AI points to changing medical applications; however, many practical implementations are in early stages, needing further investigation and development. Furthermore, healthcare care can improve if medical professionals get used to these advances (Amisha, 2019).

According to Becker (2019), AI and its likely implications have begun to be contemplated more seriously in the education of future physicians. In fact, some studies have reported that most medical students concur that AI will make better certain medical areas and it should be incorporated in medical training.

Some determined settings in clinical practice profit from the application of AI, such as the diagnosis of disease based on histopathological examination or medical imaging, among others (Giovanni & Olivier, 2020).

Some current applications of AI in cardiology are the early detection of atrial fibrillation and the prediction of the risk of cardiovascular diseases such as acute coronary syndrome and heart failure (Giovanni & Olivier, 2020).
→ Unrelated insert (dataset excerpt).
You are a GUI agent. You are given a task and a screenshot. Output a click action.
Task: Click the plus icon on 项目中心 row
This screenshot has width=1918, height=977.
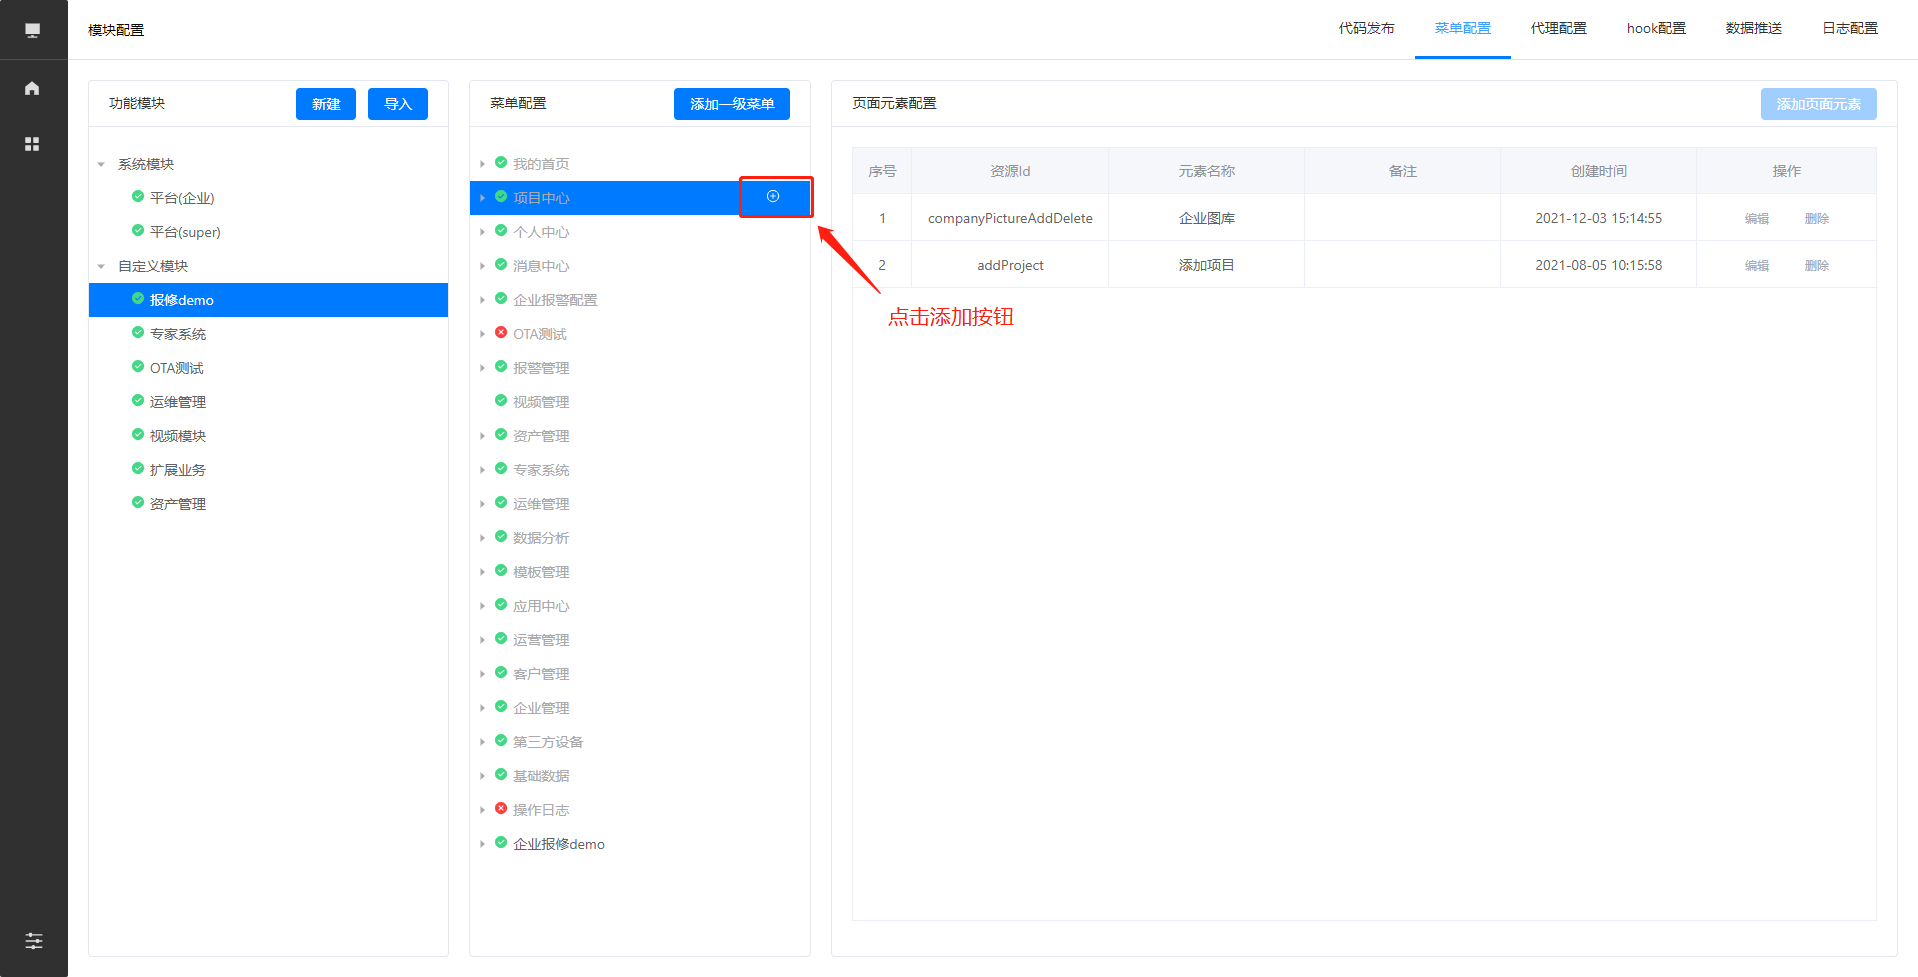[773, 197]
ML has progressed to DL, and it is made up of algorithms to generate Artificial Neural Networks (ANNs) that can acquire knowledge of making decisions on their own. Computer vision is the procedure by which a computer obtains information and knowledge from a set of images or videos (Kaul et al., 2020).

Medical applications are a huge challenge for AI, ML and DL. Medical decisions must cope with data sets in arbitrarily high-dimensional spaces. These are often affected by uncertainty, noise, inaccurate and missing data, etc. A dare of future medicine is modelling the complexity of patients to fit medical decisions and therapies. Until the visual analysis of the data, tricky situations, especially in the fusion, integration and mapping of heterogeneous data must be coped with. AI in the setting of medicine must consider that different data may derive an appropriate result. Thus, medical professionals must have a chance to understand how and why a decision has been made about the corresponding machine. Methods and models are required to establish the machine decision-making process and to derive and understand the learning and knowledge mining process (Holzinger et al., 2019).